**Required action:** Take the line that holds "Click the red-highlighted Login button text" and every line after it to the end of the entries, and repeat them exactly without the pictures.

(Information shown Opens)

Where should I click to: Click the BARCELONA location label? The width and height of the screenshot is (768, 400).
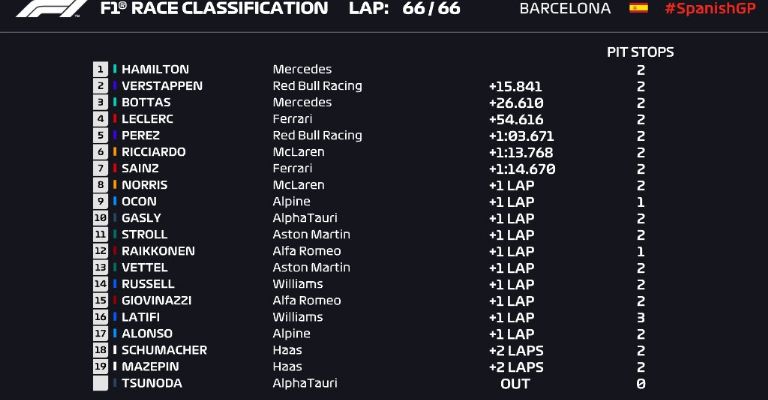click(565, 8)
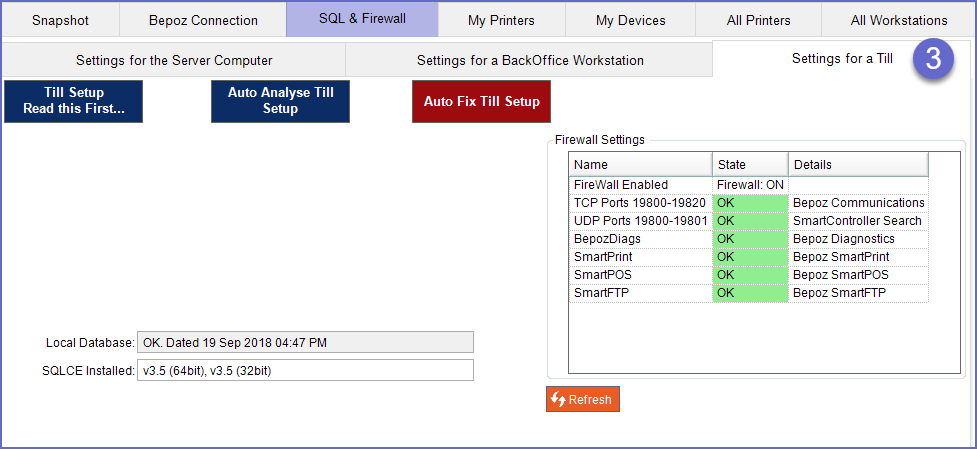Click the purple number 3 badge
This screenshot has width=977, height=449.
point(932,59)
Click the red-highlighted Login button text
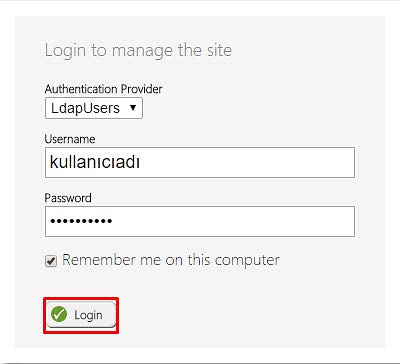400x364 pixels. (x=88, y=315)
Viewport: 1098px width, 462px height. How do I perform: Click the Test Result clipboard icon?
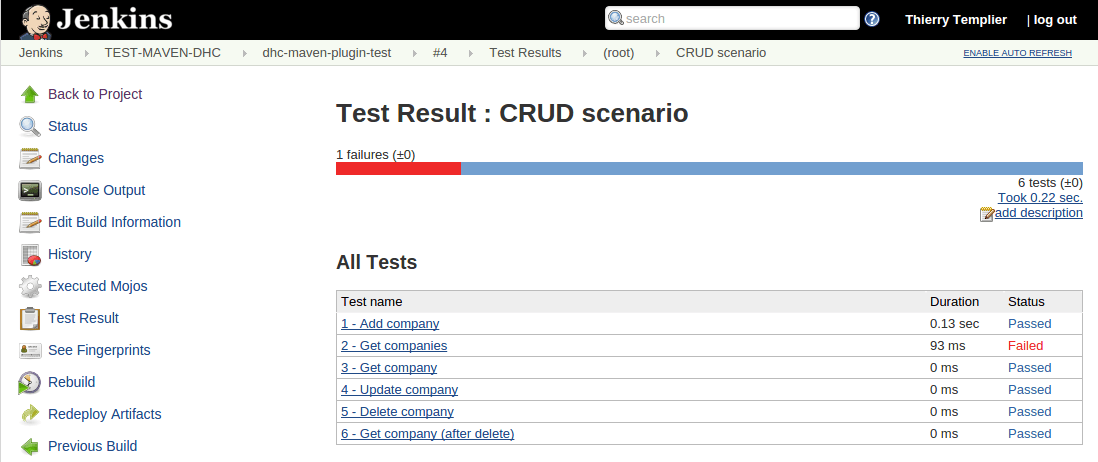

(Information shown Closes)

**The answer:**
Click the red-highlighted Login button text
400x364 pixels. (x=88, y=315)
Viewport: 1098px width, 462px height. How do I perform: Click the Test Result clipboard icon?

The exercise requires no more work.